== TASK GOAL ==
Reproduce each of the rows below without any changes.

(Items from a data source)
════

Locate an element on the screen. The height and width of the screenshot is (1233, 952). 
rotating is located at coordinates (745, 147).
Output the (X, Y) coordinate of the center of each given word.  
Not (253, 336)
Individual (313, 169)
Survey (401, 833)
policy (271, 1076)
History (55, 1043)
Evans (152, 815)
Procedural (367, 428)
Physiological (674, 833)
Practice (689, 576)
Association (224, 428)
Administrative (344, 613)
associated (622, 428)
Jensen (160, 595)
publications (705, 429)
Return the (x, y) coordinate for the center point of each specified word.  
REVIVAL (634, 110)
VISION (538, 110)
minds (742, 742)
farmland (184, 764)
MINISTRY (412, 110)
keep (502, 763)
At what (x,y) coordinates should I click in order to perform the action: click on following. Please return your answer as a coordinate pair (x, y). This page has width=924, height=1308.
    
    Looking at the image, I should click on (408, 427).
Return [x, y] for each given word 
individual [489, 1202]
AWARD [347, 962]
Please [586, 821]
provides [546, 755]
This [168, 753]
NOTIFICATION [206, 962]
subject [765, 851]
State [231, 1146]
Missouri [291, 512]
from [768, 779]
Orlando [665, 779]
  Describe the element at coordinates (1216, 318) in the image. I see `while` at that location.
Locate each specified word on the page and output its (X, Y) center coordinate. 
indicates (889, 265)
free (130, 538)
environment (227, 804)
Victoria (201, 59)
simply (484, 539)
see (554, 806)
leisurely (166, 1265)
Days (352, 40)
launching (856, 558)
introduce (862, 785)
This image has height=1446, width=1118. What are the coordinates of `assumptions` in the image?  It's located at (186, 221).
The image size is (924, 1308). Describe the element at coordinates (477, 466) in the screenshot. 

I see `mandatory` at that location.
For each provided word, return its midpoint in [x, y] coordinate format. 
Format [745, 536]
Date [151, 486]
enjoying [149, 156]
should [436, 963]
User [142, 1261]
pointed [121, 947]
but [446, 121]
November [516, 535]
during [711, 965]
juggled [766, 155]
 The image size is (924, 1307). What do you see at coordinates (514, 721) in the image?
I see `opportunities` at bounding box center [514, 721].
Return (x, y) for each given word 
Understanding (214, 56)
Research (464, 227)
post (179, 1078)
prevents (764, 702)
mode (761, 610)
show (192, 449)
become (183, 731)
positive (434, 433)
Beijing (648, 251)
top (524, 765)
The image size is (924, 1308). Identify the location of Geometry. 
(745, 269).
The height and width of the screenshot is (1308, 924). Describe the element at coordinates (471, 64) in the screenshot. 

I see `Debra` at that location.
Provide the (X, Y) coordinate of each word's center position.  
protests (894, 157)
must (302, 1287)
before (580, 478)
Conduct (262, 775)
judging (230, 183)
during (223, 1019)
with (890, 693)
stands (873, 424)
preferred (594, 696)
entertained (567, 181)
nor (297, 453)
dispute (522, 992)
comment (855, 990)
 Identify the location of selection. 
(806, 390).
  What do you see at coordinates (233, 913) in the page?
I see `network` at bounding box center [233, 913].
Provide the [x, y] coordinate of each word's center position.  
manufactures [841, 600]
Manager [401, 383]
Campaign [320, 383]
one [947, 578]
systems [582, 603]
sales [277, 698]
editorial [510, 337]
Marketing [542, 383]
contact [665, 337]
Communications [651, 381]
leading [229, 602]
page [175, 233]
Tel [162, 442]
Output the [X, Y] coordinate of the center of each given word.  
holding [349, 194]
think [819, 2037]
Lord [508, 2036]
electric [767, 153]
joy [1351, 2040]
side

════

== OUTPUT ==
Locate an element on the screen. The height and width of the screenshot is (1233, 952). 
rotating is located at coordinates (745, 147).
Output the (X, Y) coordinate of the center of each given word.  
Not (253, 336)
Individual (313, 169)
Survey (401, 833)
policy (271, 1076)
History (55, 1043)
Evans (152, 815)
Procedural (367, 428)
Physiological (674, 833)
Practice (689, 576)
Association (224, 428)
Administrative (344, 613)
associated (622, 428)
Jensen (160, 595)
publications (705, 429)
Return the (x, y) coordinate for the center point of each specified word.  
REVIVAL (634, 110)
VISION (538, 110)
minds (742, 742)
farmland (184, 764)
MINISTRY (412, 110)
keep (502, 763)
At what (x,y) coordinates should I click in order to perform the action: click on following. Please return your answer as a coordinate pair (x, y). This page has width=924, height=1308.
    
    Looking at the image, I should click on (408, 427).
Return [x, y] for each given word 
individual [489, 1202]
AWARD [347, 962]
Please [586, 821]
provides [546, 755]
This [168, 753]
NOTIFICATION [206, 962]
subject [765, 851]
State [231, 1146]
Missouri [291, 512]
from [768, 779]
Orlando [665, 779]
  Describe the element at coordinates (1216, 318) in the image. I see `while` at that location.
Locate each specified word on the page and output its (X, Y) center coordinate. 
indicates (889, 265)
free (130, 538)
environment (227, 804)
Victoria (201, 59)
simply (484, 539)
see (554, 806)
leisurely (166, 1265)
Days (352, 40)
launching (856, 558)
introduce (862, 785)
This image has height=1446, width=1118. What are the coordinates of `assumptions` in the image?  It's located at (186, 221).
The image size is (924, 1308). Describe the element at coordinates (477, 466) in the screenshot. 

I see `mandatory` at that location.
For each provided word, return its midpoint in [x, y] coordinate format. 
Format [745, 536]
Date [151, 486]
enjoying [149, 156]
should [436, 963]
User [142, 1261]
pointed [121, 947]
but [446, 121]
November [516, 535]
during [711, 965]
juggled [766, 155]
 The image size is (924, 1307). What do you see at coordinates (514, 721) in the image?
I see `opportunities` at bounding box center [514, 721].
Return (x, y) for each given word 
Understanding (214, 56)
Research (464, 227)
post (179, 1078)
prevents (764, 702)
mode (761, 610)
show (192, 449)
become (183, 731)
positive (434, 433)
Beijing (648, 251)
top (524, 765)
The image size is (924, 1308). Identify the location of Geometry. 
(745, 269).
The height and width of the screenshot is (1308, 924). Describe the element at coordinates (471, 64) in the screenshot. 

I see `Debra` at that location.
Provide the (X, Y) coordinate of each word's center position.  
protests (894, 157)
must (302, 1287)
before (580, 478)
Conduct (262, 775)
judging (230, 183)
during (223, 1019)
with (890, 693)
stands (873, 424)
preferred (594, 696)
entertained (567, 181)
nor (297, 453)
dispute (522, 992)
comment (855, 990)
 Identify the location of selection. 
(806, 390).
  What do you see at coordinates (233, 913) in the page?
I see `network` at bounding box center [233, 913].
Provide the [x, y] coordinate of each word's center position.  
manufactures [841, 600]
Manager [401, 383]
Campaign [320, 383]
one [947, 578]
systems [582, 603]
sales [277, 698]
editorial [510, 337]
Marketing [542, 383]
contact [665, 337]
Communications [651, 381]
leading [229, 602]
page [175, 233]
Tel [162, 442]
Output the [X, Y] coordinate of the center of each given word.  
holding [349, 194]
think [819, 2037]
Lord [508, 2036]
electric [767, 153]
joy [1351, 2040]
side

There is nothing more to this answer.